Bevor die Uiguren ankamen, wurde von den Gefängnissen erwartet, das Personal vorzubereiten und die Einrichtungen anzupassen. Zum Beispiel wurden diejenigen, deren Aufgabe es war, nach Xinjiang zu fahren, um die Gefangenen abzuholen und zu überbringen, vor ihrer Mission einem intensiven Training unterzogen. Alle Anschlagtafeln und Zeichen mussten verdeckt oder abgenommen werden, um zu verhindern, dass die Insassen den Namen der Region sehen können, in der sich das Gefängnis befindet.
Heimlichkeit hat Priorität bei allen Aspekten der Verlegung. Die Familienmitglieder der uigurischen Gefangenen wurden nicht über die Verlegung ihrer Nahestehenden informiert, um zu verhindern, dass Informationen durchsickern. Während der Arbeit ist es Gefängnismitarbeitern nicht erlaubt, Anrufe zu tätigen, und ihre Telefone müssen in einem Schrank eingeschlossen werden. Wie Bitter Winter erfahren hat, sind bislang zwei öffentliche Sicherheitsbeamte entlassen worden, weil sie über die Verlegung von Gefangenen gesprochen haben.

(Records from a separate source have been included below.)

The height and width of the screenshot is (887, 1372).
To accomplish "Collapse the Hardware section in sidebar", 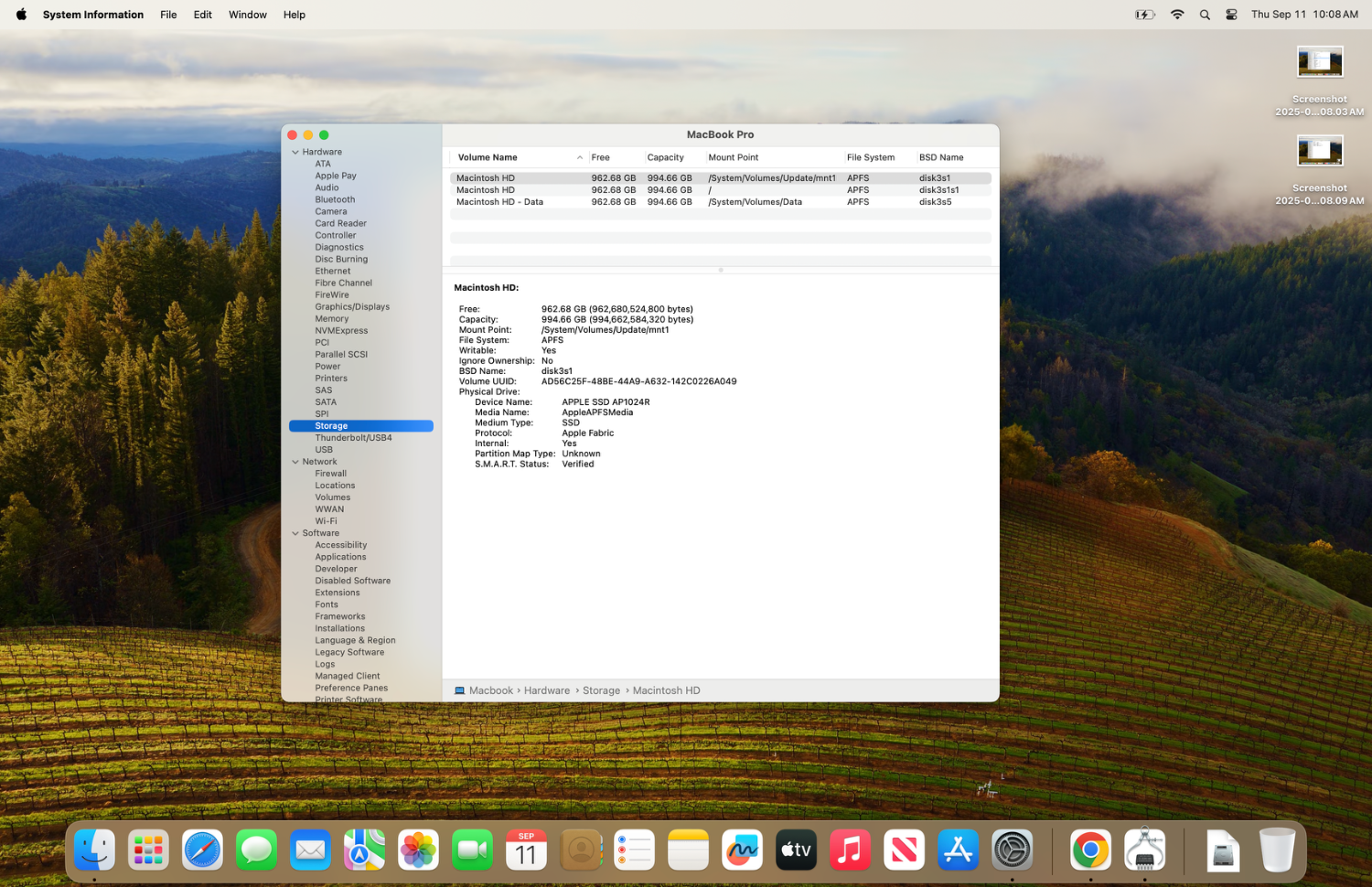I will [295, 152].

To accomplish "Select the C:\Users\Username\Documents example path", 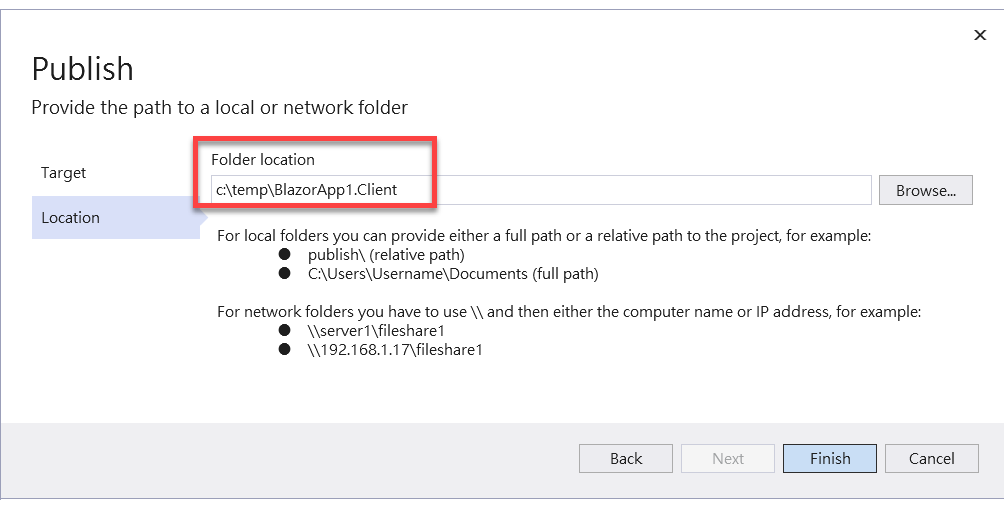I will pos(453,274).
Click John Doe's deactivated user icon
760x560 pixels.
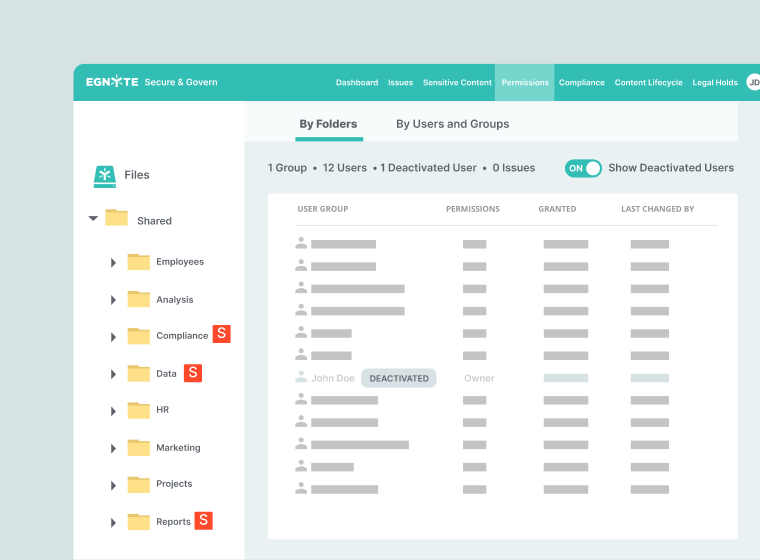[301, 378]
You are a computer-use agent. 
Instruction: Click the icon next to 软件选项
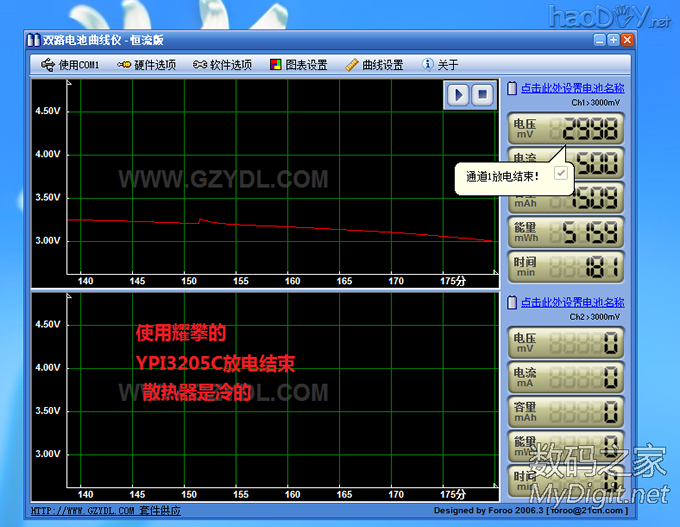pyautogui.click(x=199, y=65)
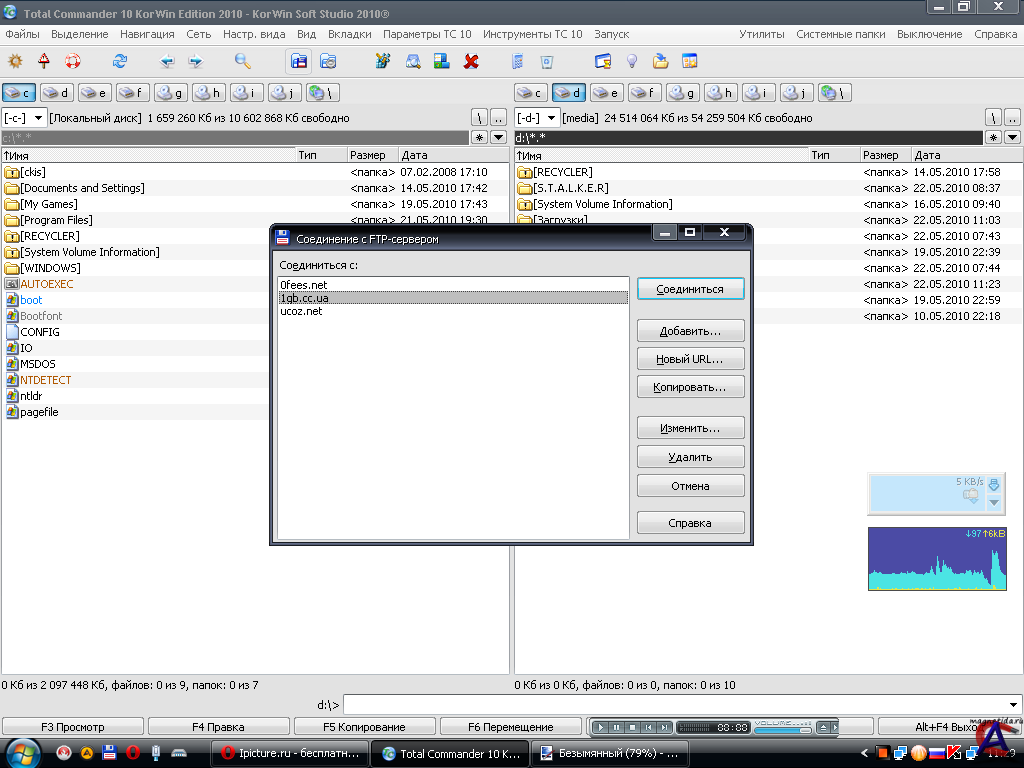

Wenn sie erst einmal ihre neuen Gefängnisse erreicht haben, sind die Lebensbedingungen der Gefangenen schwierig und traumatisierend. Zum Beispiel werden die Uiguren von den ortsansässigen Gefangenen getrennt gehalten. Ortsansässigen Gefangenen ist es erlaubt, jeden Tag für Übungen und frische Luft hinaus zu gehen, aber Uiguren genießen dieses Privileg nicht. Sie müssen in ihren Zellen bleiben, in denen jeder Gefangene auf einem kleinen Stuhl sitzt. Sie dürfen weder verbal noch durch Gesten miteinander kommunizieren. Bei jedem Schichtwechsel machen vier Gefängniswärter Runden zur Überwachung. Wenn ein Gefangener in Haft stirbt, muss das Gefängnis zuerst das örtliche Büro für Zivile Angelegenheiten kontaktieren; erst danach werden die Angehörigen des Verstorbenen benachrichtigt.

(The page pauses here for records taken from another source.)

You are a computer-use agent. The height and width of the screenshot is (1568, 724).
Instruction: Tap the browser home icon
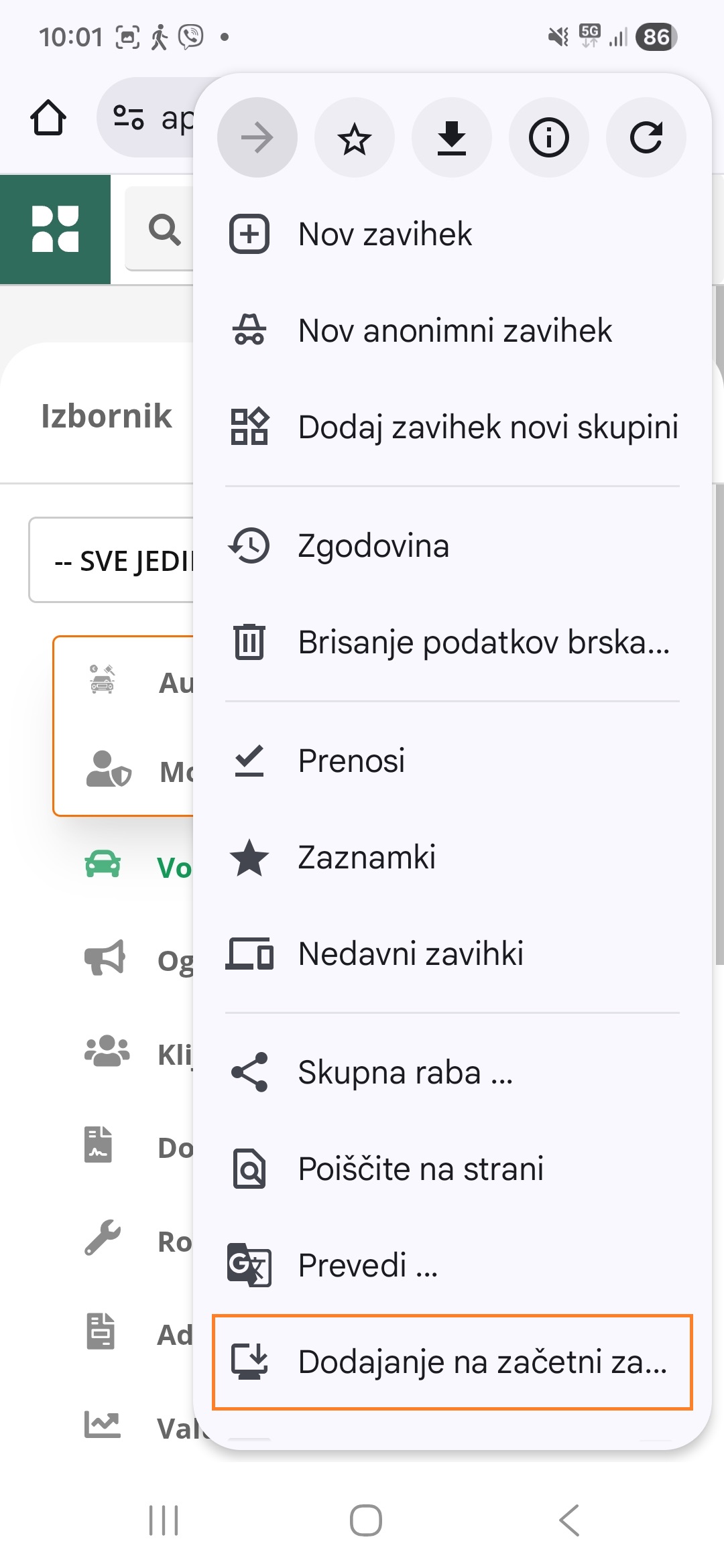point(48,118)
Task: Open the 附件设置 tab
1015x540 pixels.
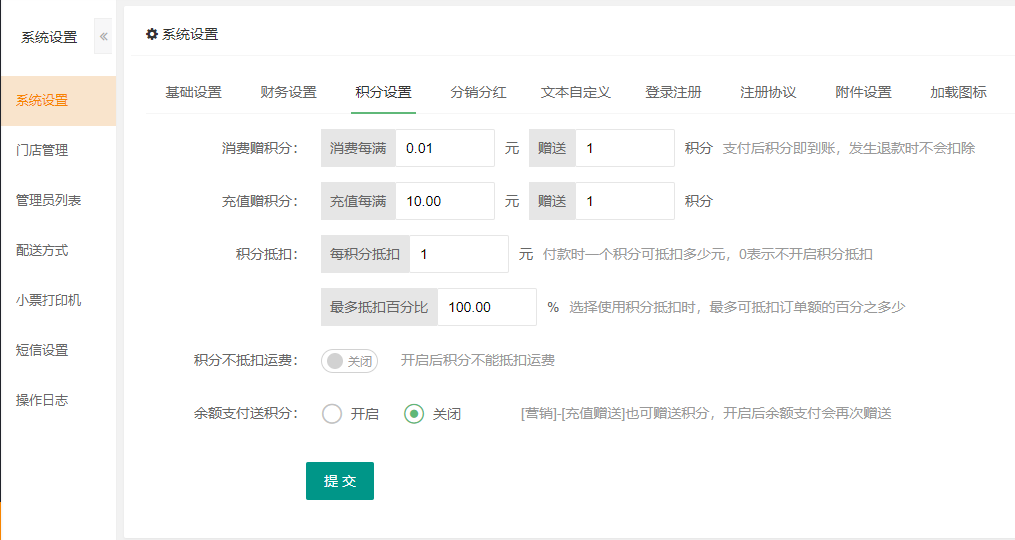Action: (863, 92)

Niemand ist sicher vor den Verhaftungs- und Verlegungsplänen. Insidern in der KPCh zufolge wurden mehr als 200 ältere Uiguren in ihren Sechzigern und Siebzigern weit weg von zu Hause in das Ordos-Gefängnis in der Inneren Mongolei verlegt.
Eine herzerweichende Geschichte hilft, die Angst und das erlittene Trauma der verlegten Häftlinge zu veranschaulichen. Unser Reporter erfuhr von einem uigurischen Häftling, der in ein neues Gefängnis verlegt wurde, wo er sah, wie ein Bagger den Boden aufgrub. Der Gefangene bekam Angst, weil er dachte, dass Gräber vorbereitet wurden, um Gefangene lebendig zu begraben. Tägliche Traumata wie diese sind jetzt das Schicksal von hunderttausenden Uiguren, die überall in China inhaftiert sind.